TASK STATEMENT
Provide the entries once more, identical in every word.

::::::::::

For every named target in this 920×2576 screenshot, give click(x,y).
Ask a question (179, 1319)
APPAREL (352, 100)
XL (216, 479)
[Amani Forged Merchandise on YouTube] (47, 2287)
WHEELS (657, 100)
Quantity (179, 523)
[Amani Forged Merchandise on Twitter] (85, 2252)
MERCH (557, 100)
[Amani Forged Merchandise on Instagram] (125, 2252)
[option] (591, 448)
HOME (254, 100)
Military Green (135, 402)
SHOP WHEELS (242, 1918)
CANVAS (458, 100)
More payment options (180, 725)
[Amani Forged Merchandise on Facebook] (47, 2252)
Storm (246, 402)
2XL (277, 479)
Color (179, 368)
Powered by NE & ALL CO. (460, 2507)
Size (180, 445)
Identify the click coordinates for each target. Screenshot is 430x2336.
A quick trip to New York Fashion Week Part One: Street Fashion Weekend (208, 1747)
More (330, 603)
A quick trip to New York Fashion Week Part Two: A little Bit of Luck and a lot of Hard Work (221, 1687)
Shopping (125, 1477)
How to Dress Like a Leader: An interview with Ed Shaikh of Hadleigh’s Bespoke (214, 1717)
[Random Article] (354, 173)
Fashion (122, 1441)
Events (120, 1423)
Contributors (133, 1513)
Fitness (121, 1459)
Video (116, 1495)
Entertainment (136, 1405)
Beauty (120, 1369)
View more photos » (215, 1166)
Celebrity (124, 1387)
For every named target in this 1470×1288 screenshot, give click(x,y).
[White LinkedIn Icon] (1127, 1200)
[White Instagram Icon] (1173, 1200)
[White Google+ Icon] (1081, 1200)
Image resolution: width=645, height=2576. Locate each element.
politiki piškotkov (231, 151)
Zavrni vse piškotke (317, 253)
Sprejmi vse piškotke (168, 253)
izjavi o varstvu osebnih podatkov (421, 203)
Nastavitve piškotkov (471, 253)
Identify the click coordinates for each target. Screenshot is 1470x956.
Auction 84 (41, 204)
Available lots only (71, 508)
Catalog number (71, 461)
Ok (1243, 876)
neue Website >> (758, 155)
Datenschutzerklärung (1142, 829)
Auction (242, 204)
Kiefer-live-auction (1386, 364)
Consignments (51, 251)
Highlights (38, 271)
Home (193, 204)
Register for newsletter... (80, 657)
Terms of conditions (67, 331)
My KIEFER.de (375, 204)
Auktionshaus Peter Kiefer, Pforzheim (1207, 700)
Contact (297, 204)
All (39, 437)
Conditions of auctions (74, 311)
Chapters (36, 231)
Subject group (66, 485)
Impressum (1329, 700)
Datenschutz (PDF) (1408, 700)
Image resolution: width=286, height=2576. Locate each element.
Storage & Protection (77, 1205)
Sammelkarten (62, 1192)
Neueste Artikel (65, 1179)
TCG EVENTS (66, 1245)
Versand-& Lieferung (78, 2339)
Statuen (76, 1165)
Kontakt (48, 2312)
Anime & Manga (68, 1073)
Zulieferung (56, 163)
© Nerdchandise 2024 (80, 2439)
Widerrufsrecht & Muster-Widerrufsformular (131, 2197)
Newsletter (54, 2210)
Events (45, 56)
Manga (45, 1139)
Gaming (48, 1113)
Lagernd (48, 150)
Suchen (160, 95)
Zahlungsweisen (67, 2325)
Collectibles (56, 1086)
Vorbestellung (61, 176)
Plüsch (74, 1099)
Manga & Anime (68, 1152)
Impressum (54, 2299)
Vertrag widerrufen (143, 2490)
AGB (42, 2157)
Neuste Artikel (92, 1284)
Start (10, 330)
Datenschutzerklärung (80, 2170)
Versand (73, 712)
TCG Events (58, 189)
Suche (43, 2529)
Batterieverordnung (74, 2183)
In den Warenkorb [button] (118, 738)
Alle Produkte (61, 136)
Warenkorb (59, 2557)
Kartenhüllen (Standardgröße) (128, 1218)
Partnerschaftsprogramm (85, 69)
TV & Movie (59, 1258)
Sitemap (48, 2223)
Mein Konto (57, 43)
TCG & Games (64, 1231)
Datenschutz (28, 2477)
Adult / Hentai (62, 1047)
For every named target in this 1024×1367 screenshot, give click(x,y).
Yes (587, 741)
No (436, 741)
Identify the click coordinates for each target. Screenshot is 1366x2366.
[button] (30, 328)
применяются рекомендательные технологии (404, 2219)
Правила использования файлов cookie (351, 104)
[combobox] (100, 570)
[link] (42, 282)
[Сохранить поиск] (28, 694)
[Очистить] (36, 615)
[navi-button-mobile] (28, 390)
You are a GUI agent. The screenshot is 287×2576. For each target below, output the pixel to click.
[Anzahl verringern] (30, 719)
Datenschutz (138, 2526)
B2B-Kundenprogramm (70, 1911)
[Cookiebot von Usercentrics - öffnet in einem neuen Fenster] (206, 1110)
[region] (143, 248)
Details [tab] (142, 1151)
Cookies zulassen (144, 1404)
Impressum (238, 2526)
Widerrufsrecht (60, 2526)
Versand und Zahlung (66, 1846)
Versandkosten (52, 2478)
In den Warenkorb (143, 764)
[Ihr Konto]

::::::::::

SOLUTION
For every named target in this 920×2576 screenshot, give click(x,y).
Ask a question (179, 1319)
APPAREL (352, 100)
XL (216, 479)
[Amani Forged Merchandise on YouTube] (47, 2287)
WHEELS (657, 100)
Quantity (179, 523)
[Amani Forged Merchandise on Twitter] (85, 2252)
MERCH (557, 100)
[Amani Forged Merchandise on Instagram] (125, 2252)
[option] (591, 448)
HOME (254, 100)
Military Green (135, 402)
SHOP WHEELS (242, 1918)
CANVAS (458, 100)
More payment options (180, 725)
[Amani Forged Merchandise on Facebook] (47, 2252)
Storm (246, 402)
2XL (277, 479)
Color (179, 368)
Powered by NE & ALL CO. (460, 2507)
Size (180, 445)
Identify the click coordinates for each target. Screenshot is 430x2336.
A quick trip to New York Fashion Week Part One: Street Fashion Weekend (208, 1747)
More (330, 603)
A quick trip to New York Fashion Week Part Two: A little Bit of Luck and a lot of Hard Work (221, 1687)
Shopping (125, 1477)
How to Dress Like a Leader: An interview with Ed Shaikh of Hadleigh’s Bespoke (214, 1717)
[Random Article] (354, 173)
Fashion (122, 1441)
Events (120, 1423)
Contributors (133, 1513)
Fitness (121, 1459)
Video (116, 1495)
Entertainment (136, 1405)
Beauty (120, 1369)
View more photos » (215, 1166)
Celebrity (124, 1387)
For every named target in this 1470×1288 screenshot, give click(x,y).
[White LinkedIn Icon] (1127, 1200)
[White Instagram Icon] (1173, 1200)
[White Google+ Icon] (1081, 1200)
Image resolution: width=645, height=2576. Locate each element.
politiki piškotkov (231, 151)
Zavrni vse piškotke (317, 253)
Sprejmi vse piškotke (168, 253)
izjavi o varstvu osebnih podatkov (421, 203)
Nastavitve piškotkov (471, 253)
Identify the click coordinates for each target. Screenshot is 1470x956.
Auction 84 (41, 204)
Available lots only (71, 508)
Catalog number (71, 461)
Ok (1243, 876)
neue Website >> (758, 155)
Datenschutzerklärung (1142, 829)
Auction (242, 204)
Kiefer-live-auction (1386, 364)
Consignments (51, 251)
Highlights (38, 271)
Home (193, 204)
Register for newsletter... (80, 657)
Terms of conditions (67, 331)
My KIEFER.de (375, 204)
Auktionshaus Peter Kiefer, Pforzheim (1207, 700)
Contact (297, 204)
All (39, 437)
Conditions of auctions (74, 311)
Chapters (36, 231)
Subject group (66, 485)
Impressum (1329, 700)
Datenschutz (PDF) (1408, 700)
Image resolution: width=286, height=2576. Locate each element.
Storage & Protection (77, 1205)
Sammelkarten (62, 1192)
Neueste Artikel (65, 1179)
TCG EVENTS (66, 1245)
Versand-& Lieferung (78, 2339)
Statuen (76, 1165)
Kontakt (48, 2312)
Anime & Manga (68, 1073)
Zulieferung (56, 163)
© Nerdchandise 2024 (80, 2439)
Widerrufsrecht & Muster-Widerrufsformular (131, 2197)
Newsletter (54, 2210)
Events (45, 56)
Manga (45, 1139)
Gaming (48, 1113)
Lagernd (48, 150)
Suchen (160, 95)
Zahlungsweisen (67, 2325)
Collectibles (56, 1086)
Vorbestellung (61, 176)
Plüsch (74, 1099)
Manga & Anime (68, 1152)
Impressum (54, 2299)
Vertrag widerrufen (143, 2490)
AGB (42, 2157)
Neuste Artikel (92, 1284)
Start (10, 330)
Datenschutzerklärung (80, 2170)
Versand (73, 712)
TCG Events (58, 189)
Suche (43, 2529)
Batterieverordnung (74, 2183)
In den Warenkorb [button] (118, 738)
Alle Produkte (61, 136)
Warenkorb (59, 2557)
Kartenhüllen (Standardgröße) (128, 1218)
Partnerschaftsprogramm (85, 69)
TV & Movie (59, 1258)
Sitemap (48, 2223)
Mein Konto (57, 43)
TCG & Games (64, 1231)
Datenschutz (28, 2477)
Adult / Hentai (62, 1047)
For every named target in this 1024×1367 screenshot, give click(x,y).
Yes (587, 741)
No (436, 741)
Identify the click coordinates for each target. Screenshot is 1366x2366.
[button] (30, 328)
применяются рекомендательные технологии (404, 2219)
Правила использования файлов cookie (351, 104)
[combobox] (100, 570)
[link] (42, 282)
[Сохранить поиск] (28, 694)
[Очистить] (36, 615)
[navi-button-mobile] (28, 390)
You are a GUI agent. The screenshot is 287×2576. For each target below, output the pixel to click.
[Anzahl verringern] (30, 719)
Datenschutz (138, 2526)
B2B-Kundenprogramm (70, 1911)
[Cookiebot von Usercentrics - öffnet in einem neuen Fenster] (206, 1110)
[region] (143, 248)
Details [tab] (142, 1151)
Cookies zulassen (144, 1404)
Impressum (238, 2526)
Widerrufsrecht (60, 2526)
Versand und Zahlung (66, 1846)
Versandkosten (52, 2478)
In den Warenkorb (143, 764)
[Ihr Konto]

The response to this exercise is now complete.